The first Vermonter to promote the water cure was George Round, who said he found a spring in Clarendon after dreaming of it. Not to overlook the commercial possibilities of his aquifer, Round built a log cabin inn on the spot. Round found the spring in 1776. By 1798, a hotel had replaced the cabin.
Residents of the Northeast Kingdom town of Wheelock knew about, but mostly ignored, the spring in the center of town. When they referred to it at all, they called it the Stinking Spring. But a businessman from Boston took one whiff and smelled profit. This man, Royal Winter, whose name sounds like a body wash, bought the Brick Hotel in town and renamed it the Caledonia Mineral Springs Hotel. He fixed up the place and piped spring water into the rooms.
But the spring was Winter’s downfall. The water quickly lost its sulfur taste. Guests liked their water fetid. The smellier, the stronger the curative powers, they believed. Worse yet, the water corroded the copper pipes in Winter’s hotel.

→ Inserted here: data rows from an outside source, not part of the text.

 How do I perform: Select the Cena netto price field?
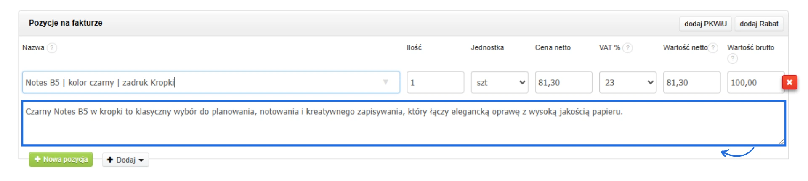[563, 82]
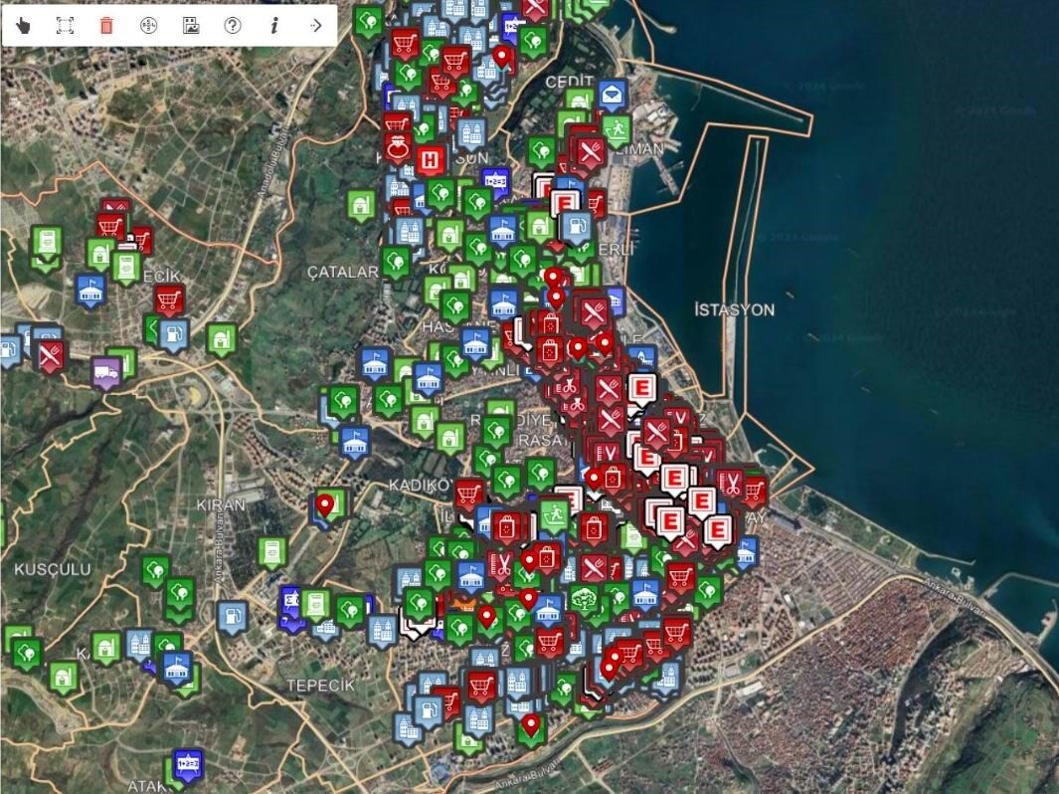Select the red scissors marker near coast

pyautogui.click(x=731, y=486)
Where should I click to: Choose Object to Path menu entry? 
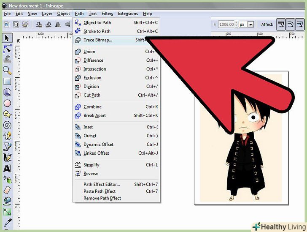(97, 22)
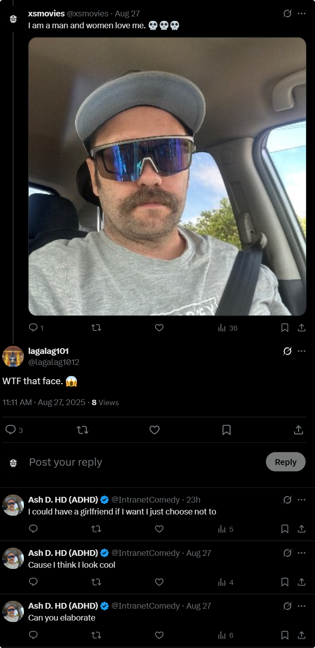
Task: Share the lagalag101 main post
Action: point(298,430)
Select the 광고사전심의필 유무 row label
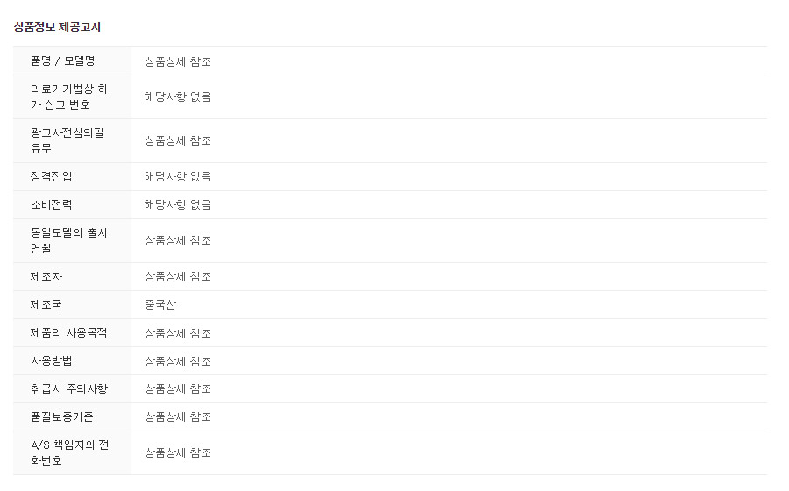This screenshot has height=491, width=789. pos(67,141)
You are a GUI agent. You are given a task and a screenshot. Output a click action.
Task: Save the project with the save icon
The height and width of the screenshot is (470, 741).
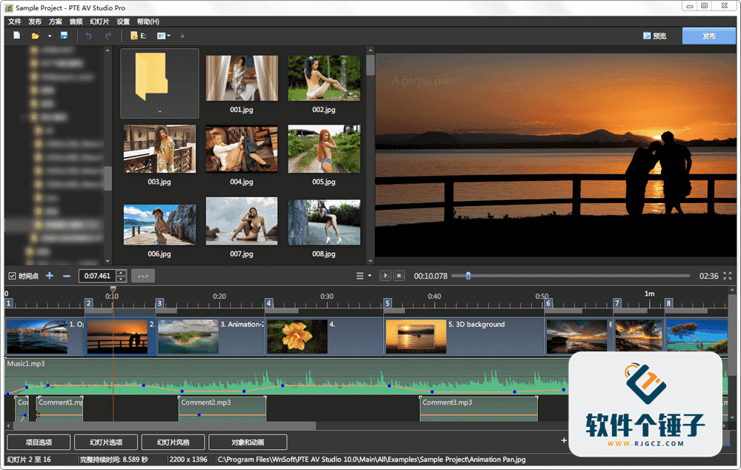pos(64,35)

A few miles east in Brunswick, entrepreneur A.J. Congden bought the town’s six springs and named each one. He called them Iron Spring, Calcium Spring, Magnesium Spring, White Sulphur Spring, Bromine Spring and Arsenic Spring. By administering them in different doses and sequences, he said, he could cure a variety of ailments. The trouble was the water all came from the same source.
Despite the quackery sometimes associated with the water cure, it seems to have helped some patients. Stowe was happy enough with her stay in Brattleboro that her husband soon sought help there, too. And though it didn’t cure Longfellow’s eyes as he’d hoped, he was sure the treatment would have done the trick if he had stayed longer.

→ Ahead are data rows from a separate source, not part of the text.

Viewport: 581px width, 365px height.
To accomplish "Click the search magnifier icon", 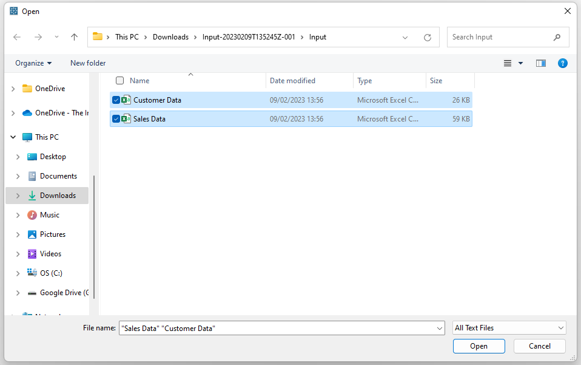I will click(557, 37).
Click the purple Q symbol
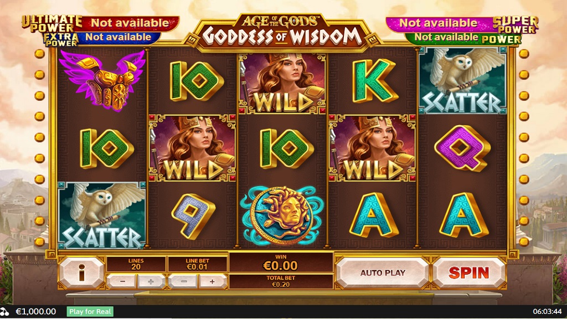 [x=462, y=147]
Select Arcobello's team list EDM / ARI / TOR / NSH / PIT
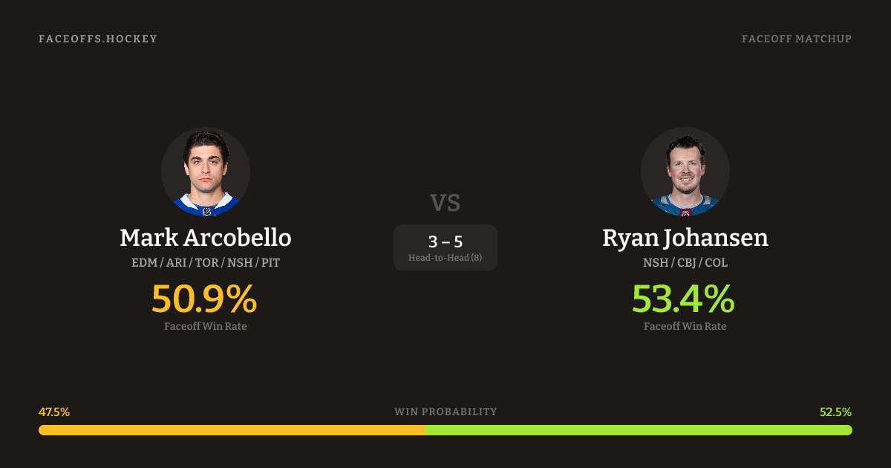 tap(206, 263)
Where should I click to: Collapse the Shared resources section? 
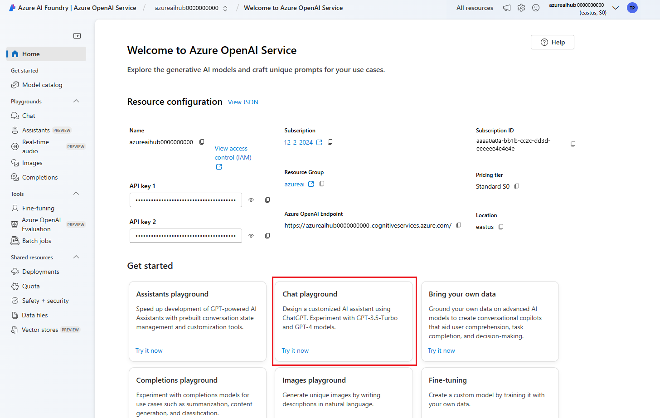click(x=76, y=257)
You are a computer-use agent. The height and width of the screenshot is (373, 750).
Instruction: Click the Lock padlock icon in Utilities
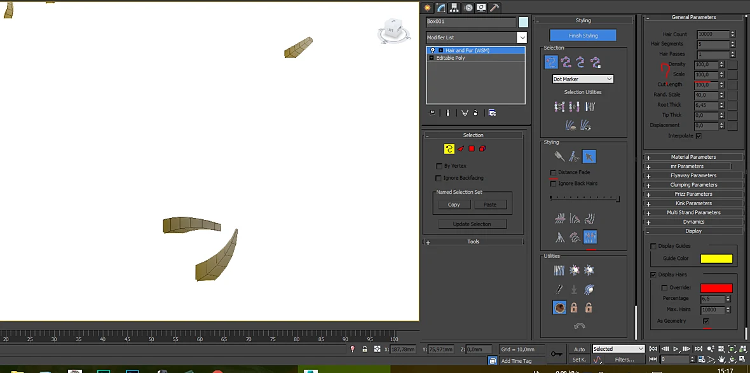pyautogui.click(x=574, y=308)
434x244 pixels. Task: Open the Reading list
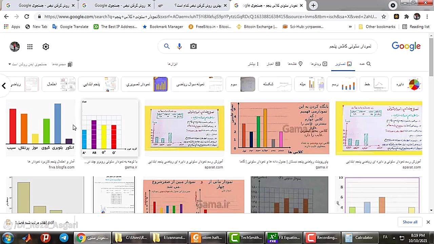[416, 26]
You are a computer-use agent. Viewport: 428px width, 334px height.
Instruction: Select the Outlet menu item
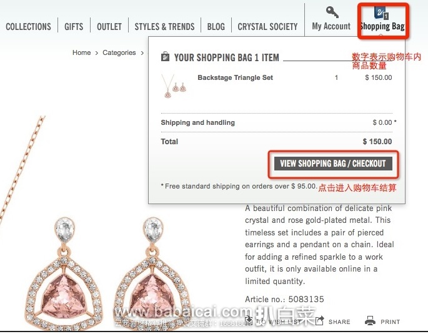tap(109, 27)
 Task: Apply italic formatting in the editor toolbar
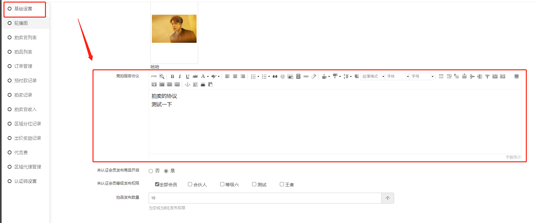pos(180,76)
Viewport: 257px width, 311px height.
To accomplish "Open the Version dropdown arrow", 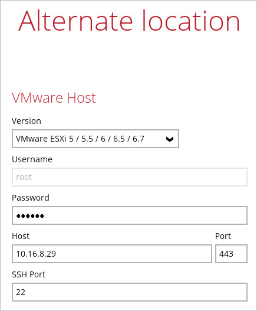I will pyautogui.click(x=170, y=139).
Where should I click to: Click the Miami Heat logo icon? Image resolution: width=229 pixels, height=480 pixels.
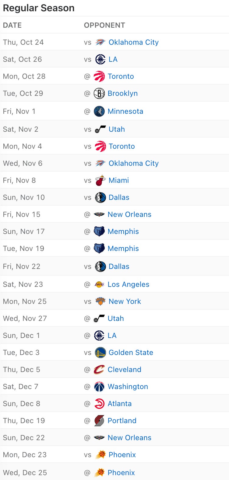tap(100, 180)
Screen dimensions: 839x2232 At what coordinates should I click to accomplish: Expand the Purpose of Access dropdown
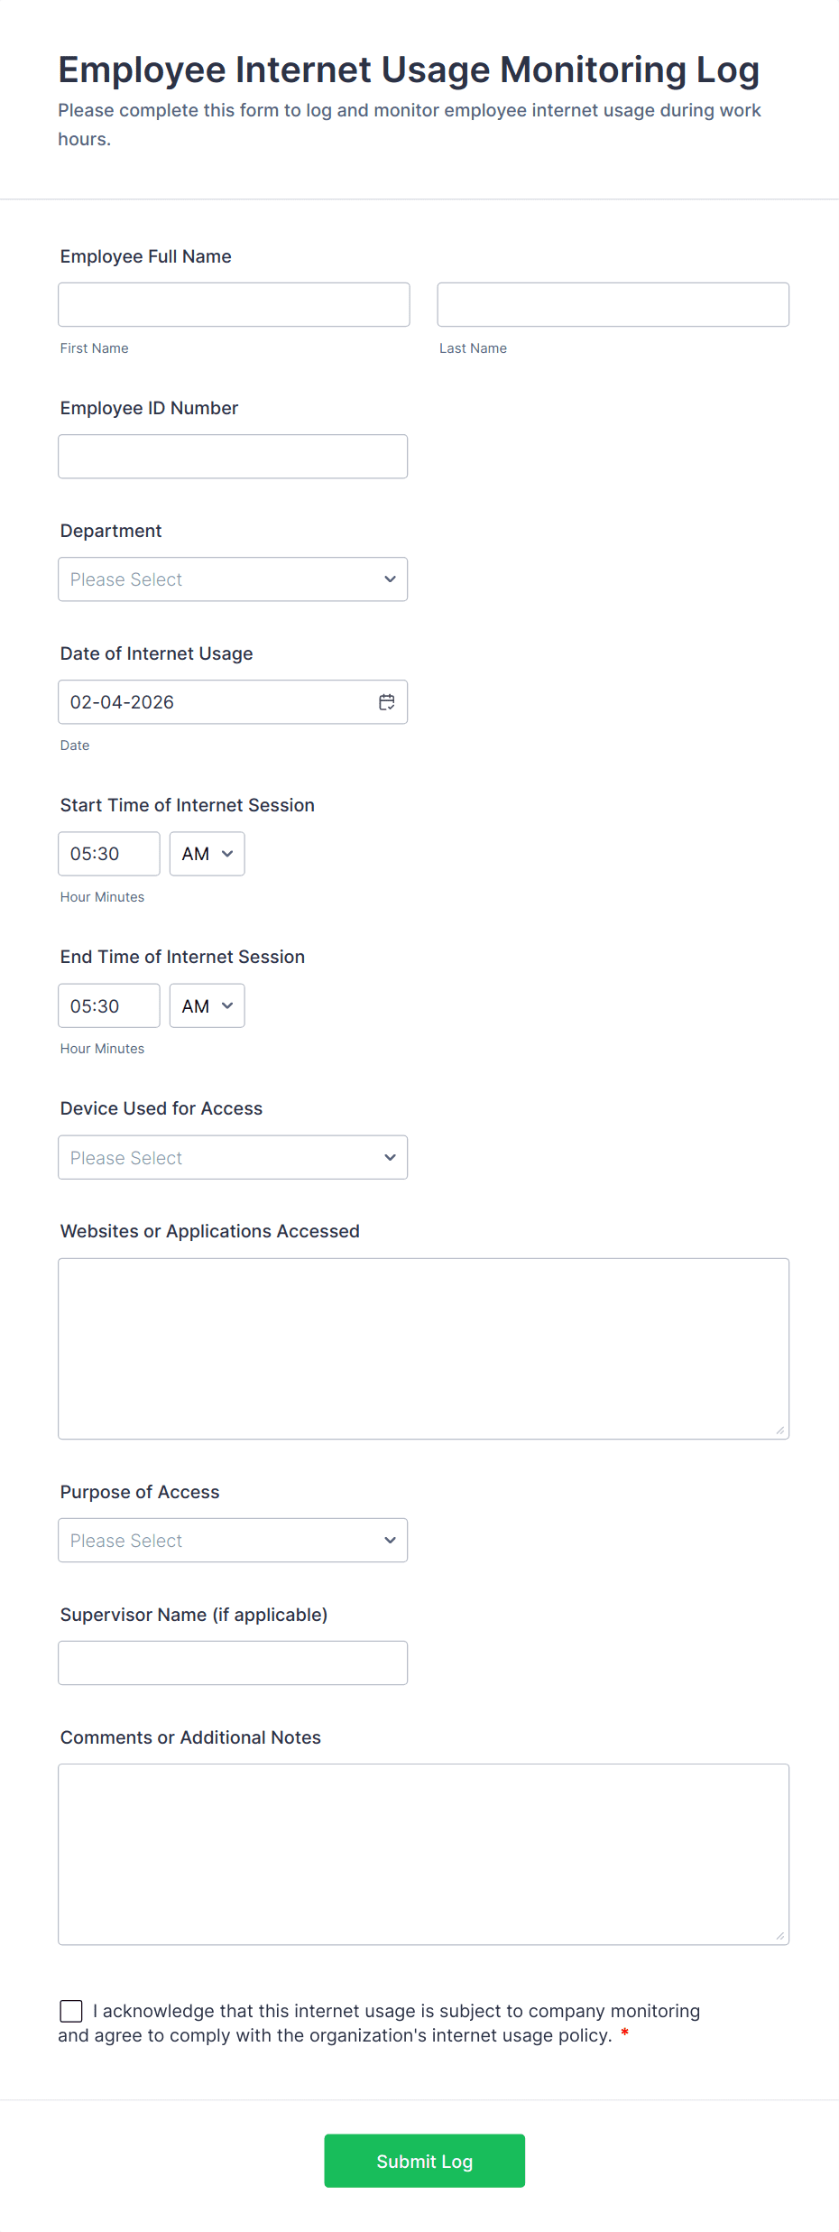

In reviewing more than 500 cases he’d treated, Dr. Wesselhoeft included two he couldn’t cure just to show that the treatment didn’t help everyone.
So, what’s to account for the successes of this odd therapy? For one, it got many patients out of the polluted cities where they lived. It forced the wealthy, who were used to eating large amounts of fatty foods, to follow a sparse diet, and to exercise.
Then there was the social aspect. Hydrotherapy was in. Anyone who was anyone found a reason to take the water cure. When not having various forms of water torture inflicted upon them, patients found time for socializing. In fact, Wesselhoeft had to write in his advertisements that his center was for medical treatment, not entertainment. Finally, there was the placebo (or maybe the price-tag) effect. If I’m paying all this money, patients may have thought, the cure has to be doing me some good.
Eventually, like all fads, this one faded. The wealthy began to gravitate toward other pursuits. Their interests gradually turned toward walking, automobiles and water sports — boats, not baths. By the late 19th century, most of Vermont’s water cure centers had closed. Many seem to have closed when their hotels burned, which is ironic considering how much water they had lying about. The spa towns that hung on, notably Woodstock and Manchester, offered guests something more than smelly water, like golf.
Dr. Wesselhoeft and his hydrotherapy institute didn’t live to see the decline. The doctor fell ill in 1851. It couldn’t have helped his business in Vermont that he sought medical help in Germany. Wesselhoeft died the next year. His widow, Ferdinanda, continued to run the institute, but it closed a few years later.